We're very fortunate to have the sport of hockey in our lives, and that's something that, to this day, keeps us so closely woven and tight together. My grandfather was unfortunately taken away from his home at age seven and he went to the St. Michael's Residential School. He was there until he was 17. He didn't get to see his family, he was away from his parents. As it's being uncovered in the media and people are learning more about the horrific side of residential schools and that part of history, I've always known that my grandfather went to something like that and have learned more as I've gotten older. My grandfather was taught the sport of ice hockey when he was there. Fred Sasakamoose actually was on his team; I'm pretty sure they were linemates. So, they played ice hockey at the residential school, which then kind of, you know, allowed them to have this sense of protection over them. You know, they were good hockey players and they would go and have circuits and play exhibition games against NHL teams and these really high-end teams. That allowed for him to kind of be able to ensure his safety and ensure that, you know, he would get meals and he was protected from the other horrors of the residential school, like beatings and all of that. So, in that sense, hockey acted kind of as a way for my grandfather to kind of protect himself and save his life, almost.
He left residential school, and not too long after he met my grandmother and they had a big family — there're five boys and one girl in my dad's family. … He got them all into the sport of ice hockey. He was Chief of our tribe, Mistawasis Nehiyawak, for a bit of time, and in that time, he not only built the first school but he actually built the first ice hockey rink. So, it allowed kids to have an outlet to play sports — and, of course, for my dad and his brothers and sister to have a rink nearby to play hockey and to have a space for my grandfather to teach them the game.
Losing him was very, very shaking. He was kind of the centre of all of our lives. He was the man with all the wisdom. He was just incredible. Me and my father and my family actually started a hockey school in our Indigenous community to kind of give back to our roots. This will be the sixth year now we run our Daniels Hockey School. That is a very sacred thing for us and has quickly become our passion because we're doing it all in the route of just trying to empower and uplift and encourage Indigenous youth in ice hockey and use the sport as a vehicle for them to learn about themselves, learn about the people around them, have safe spaces to have fun and be themselves and not have to worry about issues of racism or discrimination or anything like that. So, we've been very fortunate that has grown very quickly in the last six years. It's the way that we keep connected to my grandfather and the true reasons why we love sport.
As you carry on his legacy and passion for hockey, which you also share with your dad, what does it mean to you to know you’re also leading the way for other Indigenous people and women in hockey?
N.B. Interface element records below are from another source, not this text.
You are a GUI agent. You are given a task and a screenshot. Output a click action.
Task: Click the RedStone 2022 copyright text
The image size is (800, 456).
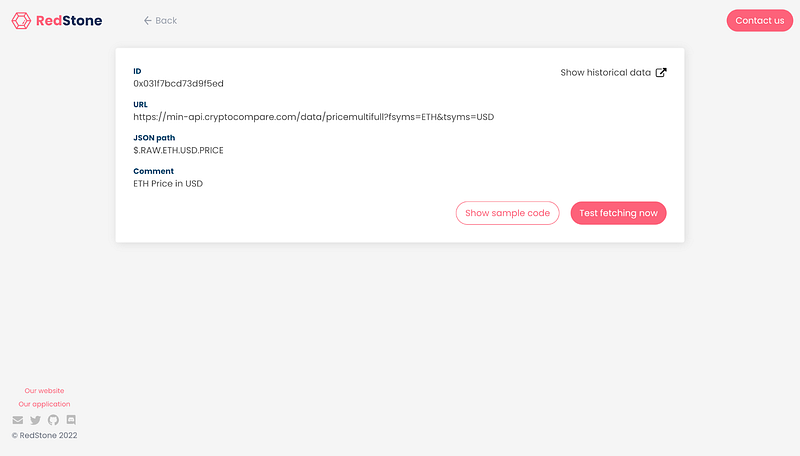(x=44, y=435)
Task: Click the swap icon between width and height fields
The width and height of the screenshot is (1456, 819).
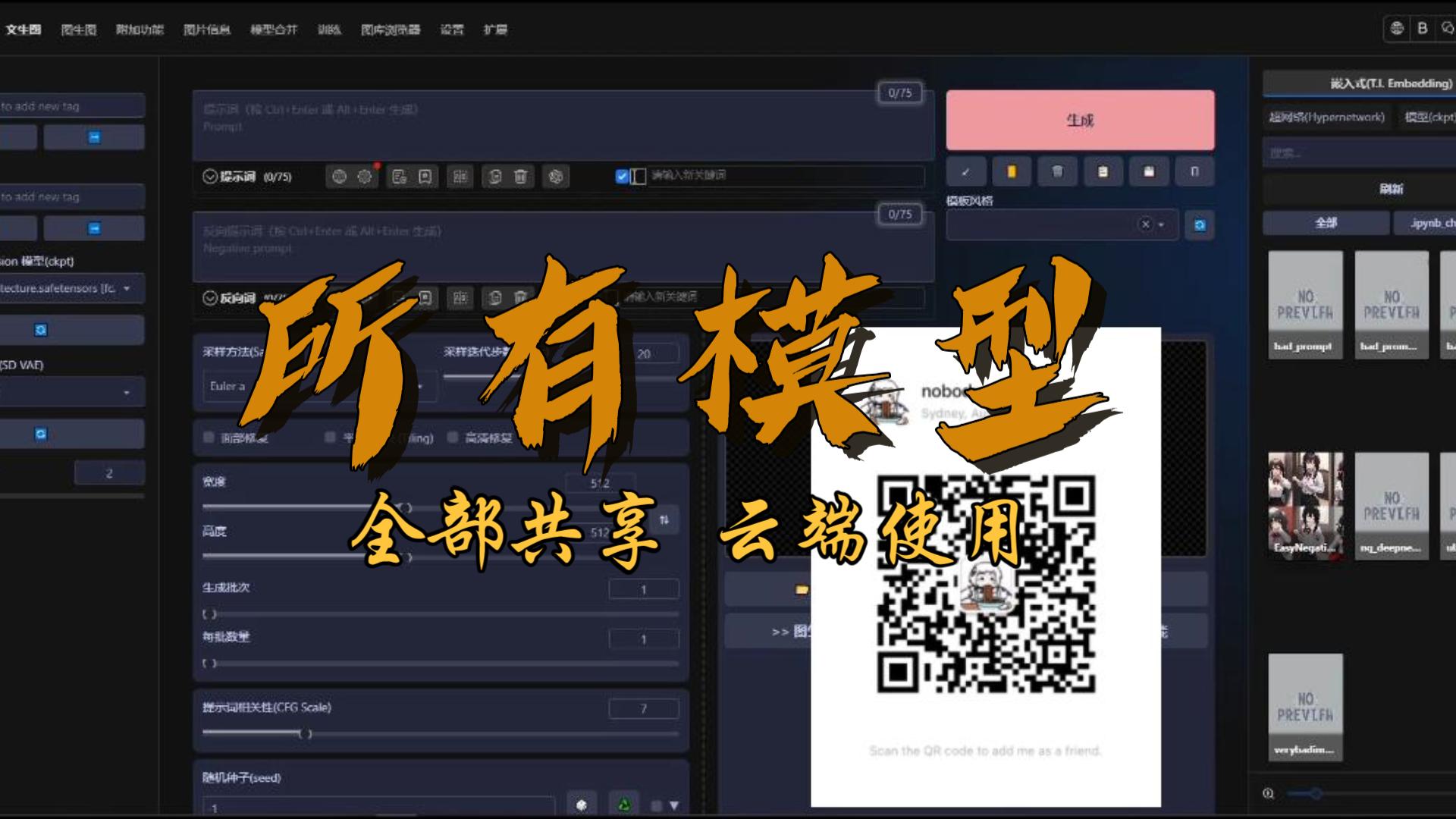Action: point(664,520)
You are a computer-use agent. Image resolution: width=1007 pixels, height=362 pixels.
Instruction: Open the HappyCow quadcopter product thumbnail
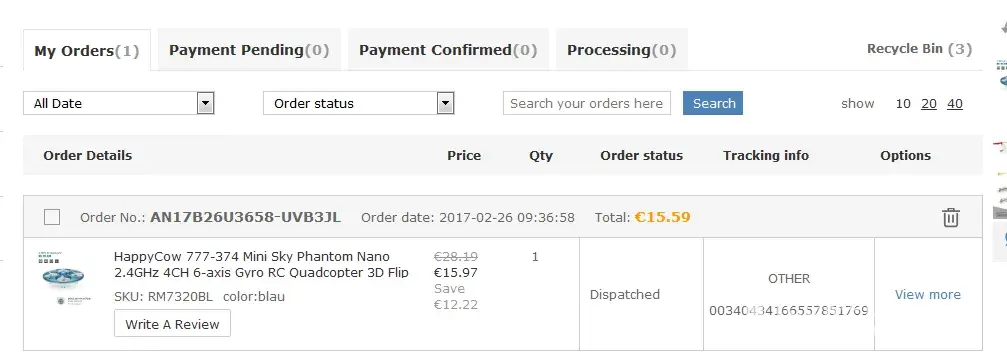(65, 279)
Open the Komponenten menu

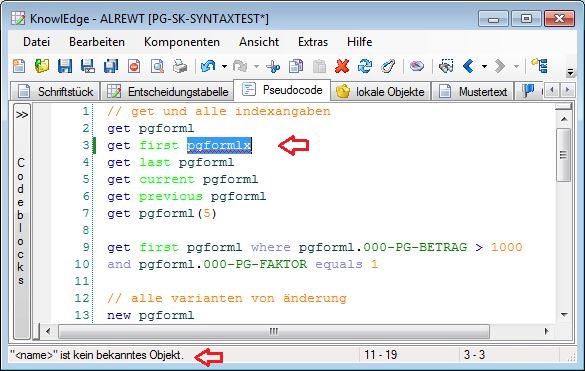point(182,42)
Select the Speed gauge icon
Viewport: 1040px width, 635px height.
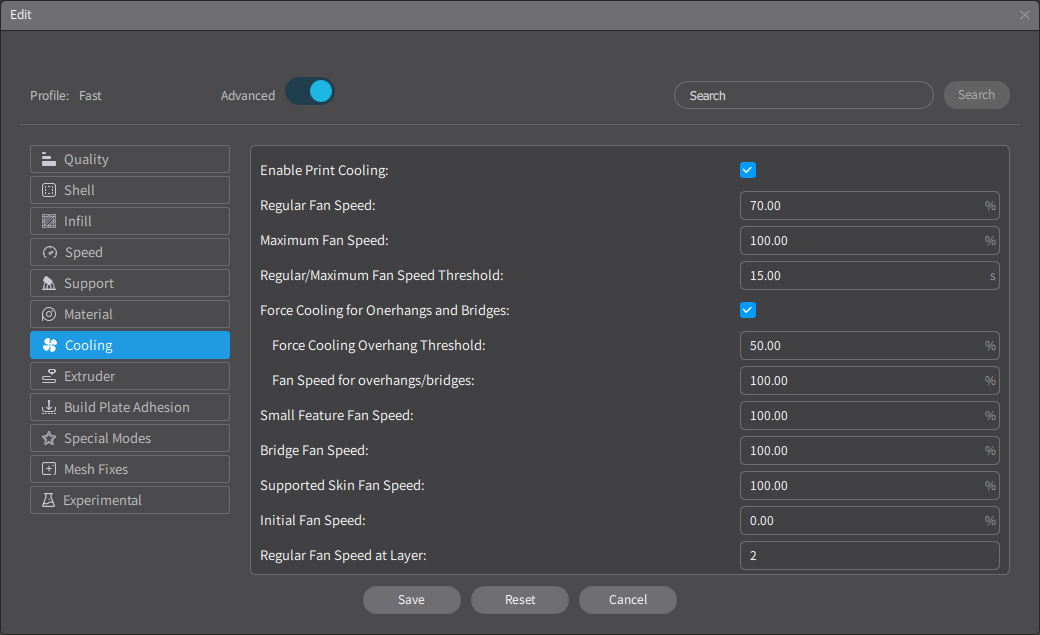click(x=49, y=251)
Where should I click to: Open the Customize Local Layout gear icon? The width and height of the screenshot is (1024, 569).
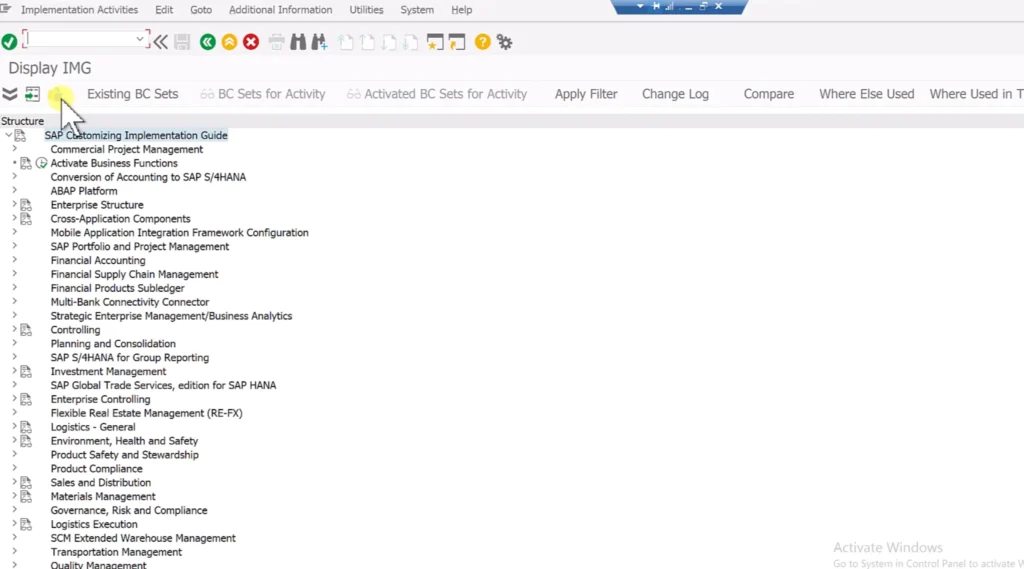coord(504,42)
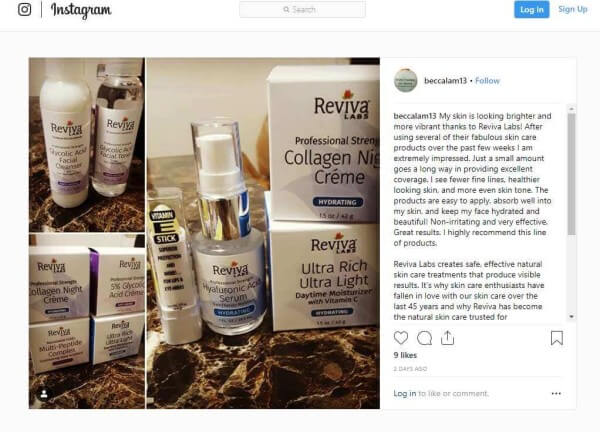Viewport: 600px width, 432px height.
Task: Follow the beccalam13 account
Action: coord(487,81)
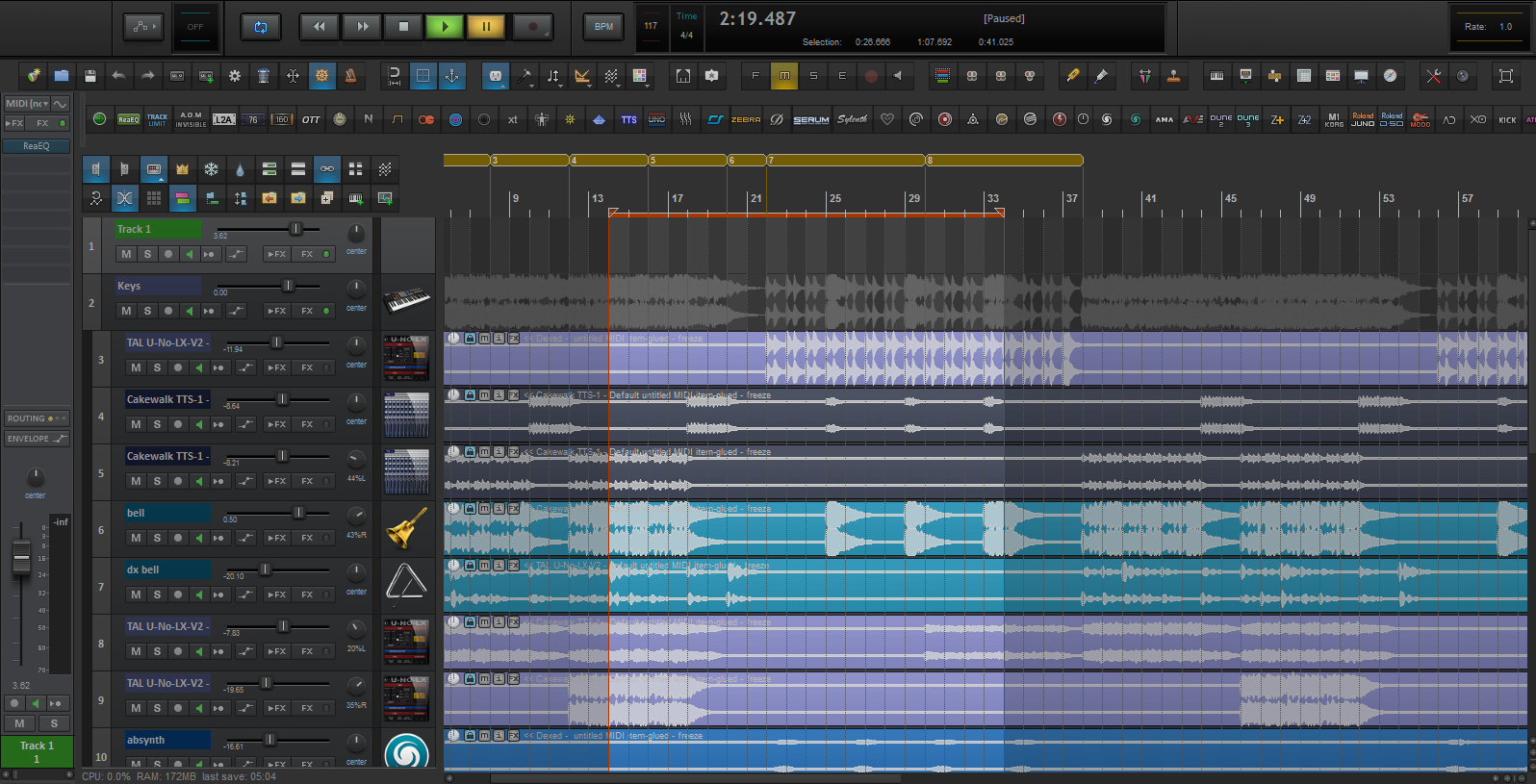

It's just an honour to be part of the organization because of them believing that I'm the best person for the job and it didn't matter whether I was male or female, Indigenous or not. Being able to be in the position I am with the Jets knowing that it's been my hard work and talent to get there. But I also understand the importance of being a visual representation for women, for young girls, for Indigenous youth and non-Indigenous youth who may have dreams of being a part of the NHL one day. I really feel fortunate to be that visual representation.
You know, it's funny sometimes because when I have these interviews, it really reminds me again of what my position truly means on both the smaller scale and larger scale. But at the end of the day, I just feel very fortunate for the Jets believing in me and my ability and also celebrating it, too.